O treinador dos sub-20 lembra, contudo, que, apesar do resultado, o nível do basquetebol masculino português “ainda é de nível B” e deixa um alerta: “Não podemos ter apenas uma ou outra geração com talento que consiga obter alguns bons resultados de forma espontânea. É preciso que o basquetebol português forme regularmente jogadores com capacidade para jogar entre os melhores da Europa.”

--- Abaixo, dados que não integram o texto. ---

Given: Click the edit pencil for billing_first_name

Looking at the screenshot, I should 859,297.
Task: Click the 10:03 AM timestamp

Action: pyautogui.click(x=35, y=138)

A equipa que conquistou o título é, ainda de acordo com André Martins, uma geração com jogadores “de grande talento” em todas as posições, algo “difícil” de encontrar. A começar por Neemias Queta, um jogador “com características que nunca tinham aparecido” em Portugal, afirma Mário Gomes. Além dos atributos físicos, “é muito inteligente, sabe para onde quer ir, mas nunca esquece de onde vem”. O treinador dá o exemplo da sua presença no Campeonato da Europa, Divisão B: “A participação do Neemias foi vontade dele. Houve opiniões diferentes – legítimas - de quem entendia que não devia participar por ser a Divisão B. Isto só demonstra a personalidade dele e que tem a cabeça no sítio”.
No entanto, no rescaldo da vitória, Mário Gomes deixou uma certeza ao PÚBLICO: se Portugal quiser evoluir na modalidade, não pode desaproveitar as oportunidades que surgem. No passado “houve oportunidades que passaram por nós e não foram aproveitadas a partir do dia seguinte”, admitiu, esperando que se tenha “aprendido com os erros”.
O seleccionador nacional dá dois exemplos: o Campeonato do Mundo de juniores de 1999, um evento “como nunca se fez” no basquetebol nacional, em que “pouco se fez para aproveitar a onda”, e o melhor desempenho internacional sénior, o nono lugar no Europeu de 2007, em que a única alteração que surgiu foi “a extinção da Liga profissional”. Por isso declara: “O impacto real que [o título] vai ter na modalidade depende do que se começar a fazer no dia a seguir”, avisa.
Na opinião de Mário Gomes a maioria dos jogadores portugueses que têm “talento diferenciado” acabam por terminar a carreira “sem saber onde poderiam ter chegado”. “Cá, a exigência diária não é a que devia nem é suficiente para provocar um sentimento de auto-exigência”, declara. E considera que a falta de jogadores portugueses em “realidades diferentes” é uma condicionante ao seu crescimento técnico: “Se alguns jogadores da selecção sénior, dos sub-20 ou de outra selecção tiverem a oportunidade e a ambição de passarem por outros contextos, vamos ficar surpreendidos de forma positiva.” Opinião partilhada por André Martins: “Jogar em competições exigentes é determinante para o crescimento dos jogadores” e, em última instância, da modalidade.
Para a história fica o feito da selecção portuguesa de sub-20, que venceu todos os sete jogos disputados na competição realizada em Matosinhos, e que já antes tinha registado oito vitórias em outros tantos jogos de preparação. Um percurso que André Martins não tem dúvidas em classificar de “histórico e extraordinário”. O desafio agora é que ele não se torne um caso isolado.